— Секир башка!
— Секим башка значит: золотая голова, — снова говорит татарин.
— Секир башка! — еще громче восклицает мой сосед. К нему подходит санитар.
— А ну замолчи сейчас же и спи!
— Не могу же я круглые сутки спать! Я уже выспался.
— Тогда лежи тихо и молчи, не мешай другим.
— А я не мешаю.
— Замолчи, говорю!
— «Молчи, молчи». Чего молчать?
— Ты замолчишь или нет, сволочь?
Раздается звук пощечины.
— Чего дерешься? Я встать хочу.
— Лежи тихо!
Сосед протягивает руку и кладет ее мне на плечо.
— А ну, не лезь к нему! Убери руку!
Снова раздается пощечина.
— Я думал, ты человек, а ты — дерьмо, — говорит санитар. — Сейчас получишь укол сульфазина.
Угроза действует. Сосед замолкает. Я думаю, что теперь, наконец, смогу заснуть. Но не тут-то было. В углу на лавке усаживаются два санитара и начинают разговаривать в полный голос. Они громко смеются и курят, отравляя и без того вонючий воздух. Более всего меня удивило то, что санитары курят прямо в палате. Но потом я еще больше удивился, когда увидел, что многие санитары приходят дежурить в ночную смену (когда не бывает врачей) навеселе. Так что не будет ничего странного в том, если однажды кто-нибудь из санитаров придет сторожить белогорячечников сам с белой горячкой.

--- Записанные данные ---
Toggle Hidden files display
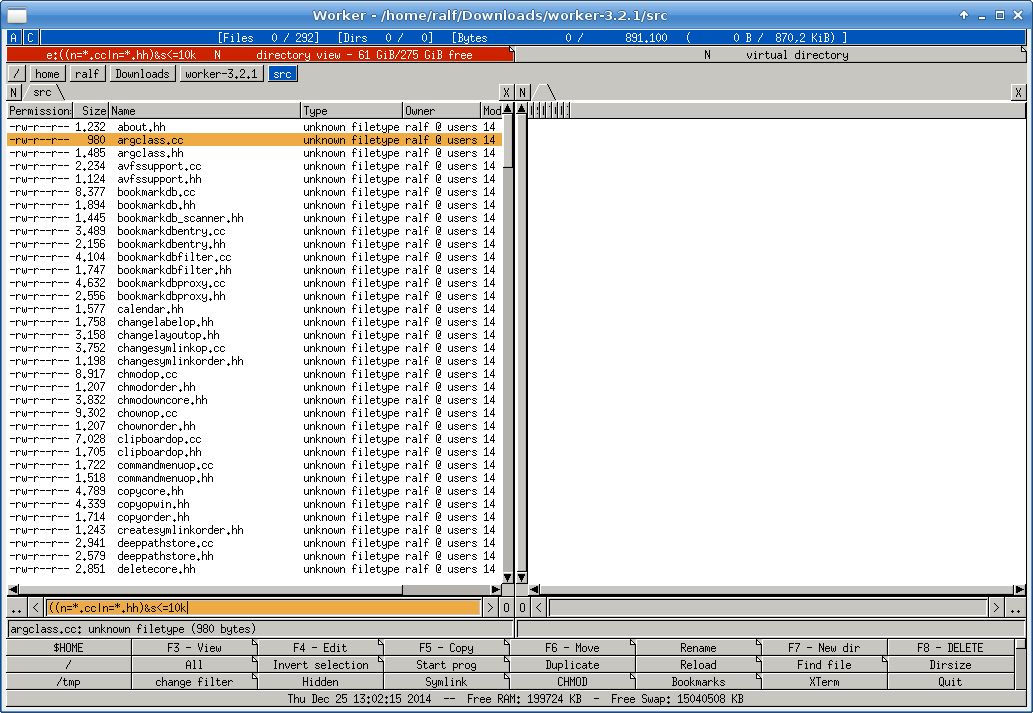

--- Задачи и задания ---
• a. Что, согласно тексту о ночи в палате, удивило рассказчика более всего?
• b. Продолжите текст о ночи в палате, начиная сразу после его последнего предложения.
Данные здесь никак не используются.

--- Ответы по заданиям ---
• a. То, что санитары курят прямо в палате.

• b.
Я, наконец, не выдерживаю и прошу санитаров дать мне снотворное. Один из них нехотя идет к дежурной медсестре и через несколько минут возвращается с лекарством. Я выпиваю его. Вскоре приятная дремота сковывает меня и я засыпаю.
Утром я просыпаюсь оттого, что чувствую на себе чей-то взгляд. Я открываю глаза. Надо мной стоит смуглый черноволосый молодой человек (цыган, как я узнал после) и, глядя на меня, смеется. Спросонья я не могу понять, в чем дело. Молодой человек продолжает смотреть на меня и смеяться. Я смущаюсь, но все еще не могу понять в чем дело. Осматриваю свое одеяло, постель — что он видит во мне смешного?
— А ну, перестань смеяться! Отойди от него! — говорит санитар.
Молодой человек послушно отходит от меня, но, отвернувшись к стене, продолжает смеяться. Потом я часто наблюдал, как на него ни с того, ни с сего находили приступы смеха.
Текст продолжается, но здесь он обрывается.